"Gambling is one of the lesser sins. I've always thought if you're gonna sin you may as well go for one of the really big ones."
REVIEW: By having Garibaldi and Delenn discuss the "death of personality" sentencing of murderers and their subsequent "helpful" personality implants, Gethsemane gives its game away relatively early. Brad Dourif is playing against type (more or less) as a kindly monk interested in alien races' faiths, but he used to be a creepy psychotic killer, the kind of character we might usually see Dourif play. So it's an interesting casting in that sense. And Dourif plays kindly innocence very well; he's someone whose roles I've always felt a lot of compassion for, even when they were outright villains. I remember saying mind wipes were just as bad as the death penalty back when the idea was introduced, and we can compare and contrast the portrayal of the end result in this episode with how the Vorlons "rehabilitated" Jack the Ripper. In both cases, a serial killer was taken off the streets and put to work for a higher purpose. In Jack/Sebastian's case, he remained aware of his sins and was forced to confront them. In Brother Edward's, the sinner isn't aware of his sins and is artificially made to atone for them, which in his opinion when he finds out (and really, in a post-Internet society, how would you avoid seeing your face on a famous criminal?), he believes he can never wash the stain off his soul. In terms of his faith, he has been damned by the "procedure". But his faith wouldn't exist without it. And is Delenn wary of this practice because she believes life is sacred and that life ends with the death of personality, or rather the sin is not expunged from the soul so nothing is resolved? No easy answers here.

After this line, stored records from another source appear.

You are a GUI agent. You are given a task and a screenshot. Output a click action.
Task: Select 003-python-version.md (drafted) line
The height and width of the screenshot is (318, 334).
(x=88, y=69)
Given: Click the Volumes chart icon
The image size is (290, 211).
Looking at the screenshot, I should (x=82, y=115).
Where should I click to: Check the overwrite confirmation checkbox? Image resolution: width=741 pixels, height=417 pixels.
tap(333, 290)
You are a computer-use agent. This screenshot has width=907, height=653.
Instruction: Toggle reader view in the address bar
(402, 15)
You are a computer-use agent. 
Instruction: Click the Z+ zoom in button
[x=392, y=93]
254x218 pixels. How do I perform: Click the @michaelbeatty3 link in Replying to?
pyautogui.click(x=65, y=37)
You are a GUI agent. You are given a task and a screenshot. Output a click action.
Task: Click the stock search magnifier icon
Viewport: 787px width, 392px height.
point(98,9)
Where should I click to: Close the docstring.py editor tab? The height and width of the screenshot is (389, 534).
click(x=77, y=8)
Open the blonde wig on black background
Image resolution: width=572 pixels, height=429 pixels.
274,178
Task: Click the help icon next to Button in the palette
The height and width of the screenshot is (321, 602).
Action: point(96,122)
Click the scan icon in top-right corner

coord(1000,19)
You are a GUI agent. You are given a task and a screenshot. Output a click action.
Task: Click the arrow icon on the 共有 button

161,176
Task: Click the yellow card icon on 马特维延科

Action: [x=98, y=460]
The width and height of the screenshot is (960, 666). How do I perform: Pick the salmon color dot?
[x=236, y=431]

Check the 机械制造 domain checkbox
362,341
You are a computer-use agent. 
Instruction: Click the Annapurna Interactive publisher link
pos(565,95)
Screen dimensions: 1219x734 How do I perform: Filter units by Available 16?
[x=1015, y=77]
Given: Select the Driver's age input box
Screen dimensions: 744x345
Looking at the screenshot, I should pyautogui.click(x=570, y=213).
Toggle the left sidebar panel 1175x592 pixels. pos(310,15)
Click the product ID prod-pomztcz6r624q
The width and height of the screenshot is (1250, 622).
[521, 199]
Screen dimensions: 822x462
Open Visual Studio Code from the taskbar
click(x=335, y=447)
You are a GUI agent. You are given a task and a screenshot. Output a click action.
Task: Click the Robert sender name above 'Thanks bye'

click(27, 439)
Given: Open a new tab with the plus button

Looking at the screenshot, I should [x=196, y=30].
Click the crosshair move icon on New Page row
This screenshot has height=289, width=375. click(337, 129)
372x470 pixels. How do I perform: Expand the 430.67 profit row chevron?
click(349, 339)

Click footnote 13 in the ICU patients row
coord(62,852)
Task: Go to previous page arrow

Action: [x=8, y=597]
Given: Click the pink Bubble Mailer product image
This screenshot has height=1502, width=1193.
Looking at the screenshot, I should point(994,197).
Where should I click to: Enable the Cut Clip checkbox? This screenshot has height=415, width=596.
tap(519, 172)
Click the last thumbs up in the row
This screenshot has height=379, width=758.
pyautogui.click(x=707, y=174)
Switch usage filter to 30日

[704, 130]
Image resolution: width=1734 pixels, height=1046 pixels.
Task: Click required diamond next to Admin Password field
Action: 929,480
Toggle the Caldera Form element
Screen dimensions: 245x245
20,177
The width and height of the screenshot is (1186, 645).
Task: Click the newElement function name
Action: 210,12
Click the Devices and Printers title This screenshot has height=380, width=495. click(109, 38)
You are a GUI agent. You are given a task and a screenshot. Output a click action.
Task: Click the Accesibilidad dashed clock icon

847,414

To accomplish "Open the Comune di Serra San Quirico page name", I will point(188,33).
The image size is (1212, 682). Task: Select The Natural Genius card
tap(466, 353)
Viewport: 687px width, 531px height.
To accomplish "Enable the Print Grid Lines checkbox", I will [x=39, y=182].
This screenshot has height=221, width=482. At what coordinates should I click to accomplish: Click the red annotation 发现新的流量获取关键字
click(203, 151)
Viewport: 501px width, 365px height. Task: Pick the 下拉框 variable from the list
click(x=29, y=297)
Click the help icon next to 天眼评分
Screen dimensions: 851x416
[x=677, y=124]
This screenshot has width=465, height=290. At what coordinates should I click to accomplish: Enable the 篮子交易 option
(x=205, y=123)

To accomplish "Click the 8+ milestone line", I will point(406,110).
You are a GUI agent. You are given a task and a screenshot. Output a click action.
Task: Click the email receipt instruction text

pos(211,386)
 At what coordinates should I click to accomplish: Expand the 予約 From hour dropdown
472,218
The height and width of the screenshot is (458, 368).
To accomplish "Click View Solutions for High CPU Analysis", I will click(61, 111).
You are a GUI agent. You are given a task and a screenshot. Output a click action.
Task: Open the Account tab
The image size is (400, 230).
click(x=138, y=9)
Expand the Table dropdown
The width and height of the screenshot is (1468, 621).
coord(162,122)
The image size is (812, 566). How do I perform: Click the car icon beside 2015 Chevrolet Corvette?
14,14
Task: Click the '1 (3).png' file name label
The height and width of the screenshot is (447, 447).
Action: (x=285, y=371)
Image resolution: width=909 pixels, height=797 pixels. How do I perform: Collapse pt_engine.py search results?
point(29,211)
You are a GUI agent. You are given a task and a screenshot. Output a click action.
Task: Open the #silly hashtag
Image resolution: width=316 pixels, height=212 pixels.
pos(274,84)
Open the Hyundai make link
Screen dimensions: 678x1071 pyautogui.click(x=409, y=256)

Forgiveness is just as hard, and it's one of JMS' more important concerns running through the series. The families of the Black Rose Killer's victims apparently don't believe a mind wipe is justice/vengeance enough (much as Garibaldi opines earlier), so they've sent their own murderer to end the killer's physical being. As if to rid themselves of any guilt, they use dirty tricks (including a Centauri telepath) to make him relive elements of his crimes so he dies knowing what he did, i.e. feeling guilty for what he did. And he lets it happen, atoning for sins untold and unremembered, a mirror of Jesus' own bravery and sacrifice. History repeats at the end when HIS killer is also mind wiped (which seems harsh given the circumstances and that he confessed), and Sheridan can't help bu feel angry at the new "Brother Malcolm". But a stern word from his "parish priest" softens him. Perhaps there's hope, after all. How can we stay angry at a new personality, unless what angers us is the person's dark soul? While the plot seems to tell us this style of execution works to the benefit of society and individual, justice, both human and divine, isn't as satisfied.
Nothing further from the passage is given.